Today, I have to begin an essay for my university course, based on the books ‘Harry Potter and the Philosopher’s stone’, ‘Tom’s midnight garden’ and ‘Roll of thunder, hear my cry’ – it may take a while as I have so much to say. Tomorrow my plan is simple – to write all day.

And finally - tonight, I am going to the theatre to see Agatha Christie’s ‘The Mousetrap’ which is celebrating 60 years of staging and performance. I’ve looked forward to it all week, regular followers know Christie is one of my guilty pleasures; I love nothing more than curling up with one of her crime novels.

A huge hello to my overseas followers, your visits out number my British followers three fold each week – so thank you for taking the time to read my humble postings. I’ve been a little quiet on Twitter recently but promise to step up my tweets at @odwyer_author – enjoy!

Saturday, 2 February 2013

The selfish giant, snobbery and research

Afternoon folks, I’ve just arrived back from a university tutorial where we discussed the importance of place in relation to Pearce’s ‘Tom’s Midnight Garden’, Hodgson Burnett’s ‘The Secret Garden’ and Ramsone’s ‘Swallows and Amazons’. Today, I’ve come away giggling at how snobbish and opinionated some can be regards literature. I am studying children’s literature so have had to reread many of the classics, which has been a delight, but every tutorial the same few students make fools of themselves by trying to convince the rest of us that their ‘high brow opinion’ is the only opinion to be reasonably upheld. No. I will argue for Blyton, Dahl, Pearce, Rowling and Pullman in just the same way that I will argue for Dickens, Stevenson, Aulcot, Bronte and Swift. Each author crafted the book that they wished, or were able, to create in their era – I’m sure they didn’t try to preempt your closed mind in relation to their setting, language, plot line and characters. It seem to be fashionable to be the person who disagrees with anything pleasurable to come out of children’s literature. Enjoy it for what it is, a children’s book. I personally, just take delight if a child has a book open and is reading – don’t lecture them on that too.

So, my week has been very quiet - I haven’t had any writers’ meetings. I have literally spent the week studying, mentioned above, or reading Rowling’s ‘The Casual Vacancy’ - which I finished last night. I must say, I enjoyed it. I know a female colleague at work gave up on the book last week as she didn’t like any of the characters and couldn’t stand the grimness of the plot. I agreed with her, I didn’t like the characters either, but I could appreciate that maybe I wasn’t meant to like them. Yes, the subject is grim, but hey I wanted to know what happened to the community. Several times this morning my mind has flicked back through the characters and the ending – I’m satisfied. This was my Christmas read that has taken a lot longer than I had anticipated, but as I mentioned earlier I do have course/study books as well as reading books.

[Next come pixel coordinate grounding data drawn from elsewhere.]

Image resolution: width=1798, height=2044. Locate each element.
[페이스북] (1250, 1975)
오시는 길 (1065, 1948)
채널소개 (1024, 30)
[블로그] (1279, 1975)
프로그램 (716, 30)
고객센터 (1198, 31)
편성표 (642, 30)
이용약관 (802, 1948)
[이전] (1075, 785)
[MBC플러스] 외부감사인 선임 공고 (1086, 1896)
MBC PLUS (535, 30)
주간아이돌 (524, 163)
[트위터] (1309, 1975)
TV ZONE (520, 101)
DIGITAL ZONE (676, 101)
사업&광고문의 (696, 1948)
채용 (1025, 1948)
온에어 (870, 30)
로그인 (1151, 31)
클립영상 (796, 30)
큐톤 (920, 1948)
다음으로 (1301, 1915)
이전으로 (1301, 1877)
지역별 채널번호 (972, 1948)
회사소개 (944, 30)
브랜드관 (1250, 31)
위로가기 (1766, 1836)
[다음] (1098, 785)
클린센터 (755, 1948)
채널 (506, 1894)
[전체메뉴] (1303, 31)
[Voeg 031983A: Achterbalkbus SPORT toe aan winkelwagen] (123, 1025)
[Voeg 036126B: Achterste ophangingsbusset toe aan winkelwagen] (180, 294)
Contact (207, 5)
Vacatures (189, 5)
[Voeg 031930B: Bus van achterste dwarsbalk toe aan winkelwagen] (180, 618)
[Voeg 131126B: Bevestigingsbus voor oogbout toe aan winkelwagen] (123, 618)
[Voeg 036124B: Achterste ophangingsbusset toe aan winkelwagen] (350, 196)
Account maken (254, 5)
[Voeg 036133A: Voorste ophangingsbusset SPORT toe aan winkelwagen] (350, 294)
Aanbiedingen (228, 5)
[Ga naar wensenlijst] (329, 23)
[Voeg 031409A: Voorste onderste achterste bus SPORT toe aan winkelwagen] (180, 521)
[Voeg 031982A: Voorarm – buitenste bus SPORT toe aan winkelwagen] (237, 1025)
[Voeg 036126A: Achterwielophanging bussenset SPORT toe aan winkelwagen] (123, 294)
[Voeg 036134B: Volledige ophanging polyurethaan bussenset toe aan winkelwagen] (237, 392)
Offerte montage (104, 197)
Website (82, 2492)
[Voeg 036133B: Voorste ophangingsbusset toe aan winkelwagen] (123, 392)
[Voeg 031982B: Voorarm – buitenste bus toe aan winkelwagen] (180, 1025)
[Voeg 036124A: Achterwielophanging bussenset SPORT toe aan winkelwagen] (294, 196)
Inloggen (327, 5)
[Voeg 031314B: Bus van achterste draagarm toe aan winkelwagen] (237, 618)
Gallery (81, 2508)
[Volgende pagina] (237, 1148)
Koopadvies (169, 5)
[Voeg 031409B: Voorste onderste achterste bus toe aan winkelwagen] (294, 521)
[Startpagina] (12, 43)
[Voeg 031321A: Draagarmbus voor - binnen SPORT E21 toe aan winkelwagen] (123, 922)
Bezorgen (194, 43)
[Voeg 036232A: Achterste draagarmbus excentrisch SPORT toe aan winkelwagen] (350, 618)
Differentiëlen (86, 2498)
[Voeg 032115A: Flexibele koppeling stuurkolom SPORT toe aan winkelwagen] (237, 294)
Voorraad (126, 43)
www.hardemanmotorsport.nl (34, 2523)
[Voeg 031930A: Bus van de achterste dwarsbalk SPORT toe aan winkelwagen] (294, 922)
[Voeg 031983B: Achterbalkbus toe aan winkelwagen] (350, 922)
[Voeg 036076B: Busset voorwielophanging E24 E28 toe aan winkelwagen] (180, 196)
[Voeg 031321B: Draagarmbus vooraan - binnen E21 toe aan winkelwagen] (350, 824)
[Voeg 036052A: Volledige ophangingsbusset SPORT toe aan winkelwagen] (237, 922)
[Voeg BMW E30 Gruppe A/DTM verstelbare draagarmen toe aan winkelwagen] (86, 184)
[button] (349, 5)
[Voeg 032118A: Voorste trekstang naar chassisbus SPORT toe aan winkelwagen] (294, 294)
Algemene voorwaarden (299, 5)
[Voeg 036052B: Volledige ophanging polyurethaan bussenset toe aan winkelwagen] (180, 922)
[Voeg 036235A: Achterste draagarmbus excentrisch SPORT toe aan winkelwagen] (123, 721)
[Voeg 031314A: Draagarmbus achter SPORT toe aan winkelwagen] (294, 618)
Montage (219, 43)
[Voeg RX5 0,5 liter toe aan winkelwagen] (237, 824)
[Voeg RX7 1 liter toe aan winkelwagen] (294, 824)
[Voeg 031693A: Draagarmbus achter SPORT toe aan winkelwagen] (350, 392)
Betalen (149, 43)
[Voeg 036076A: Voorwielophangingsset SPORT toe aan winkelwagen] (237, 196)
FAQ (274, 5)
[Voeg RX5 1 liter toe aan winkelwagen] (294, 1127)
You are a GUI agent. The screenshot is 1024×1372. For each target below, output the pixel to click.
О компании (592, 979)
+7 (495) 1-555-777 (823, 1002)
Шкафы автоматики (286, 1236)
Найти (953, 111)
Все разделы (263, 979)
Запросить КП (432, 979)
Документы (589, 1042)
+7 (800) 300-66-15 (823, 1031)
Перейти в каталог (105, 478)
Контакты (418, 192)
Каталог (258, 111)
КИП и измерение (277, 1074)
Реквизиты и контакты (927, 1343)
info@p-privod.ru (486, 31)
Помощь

My next reading book is Ness’ ‘The Monster Call’ which won the Carnegie medal for children’s literature. But, my main reading book at the mo has to be… Austen’s ‘Pride and Prejudice’ which celebrated 200 years of publication last Monday, 28th January. I plucked it from the bookcase on Sunday evening in preparation of Monday evening, when I curled beneath a fleece and drifted back to the Georgian era. If you haven’t read it, why not?

I re-watched the film ‘Wilde’ this week, as hubby had never sent it before. In a moment of inspiration I downloaded Wilde’s short stories and discovered that he had written two stories ‘The Happy Prince’ and ‘The selfish giant’, that I remember from my childhood. Both stories were shown in animation form on BBC2 – so I was delighted to discover a little bit of his magic had lodged in my memory.

Writing wise, I have had to spend time researching certain field sports, so have spent my free time in the library. My aim is week is to produce more chapters having had a research week.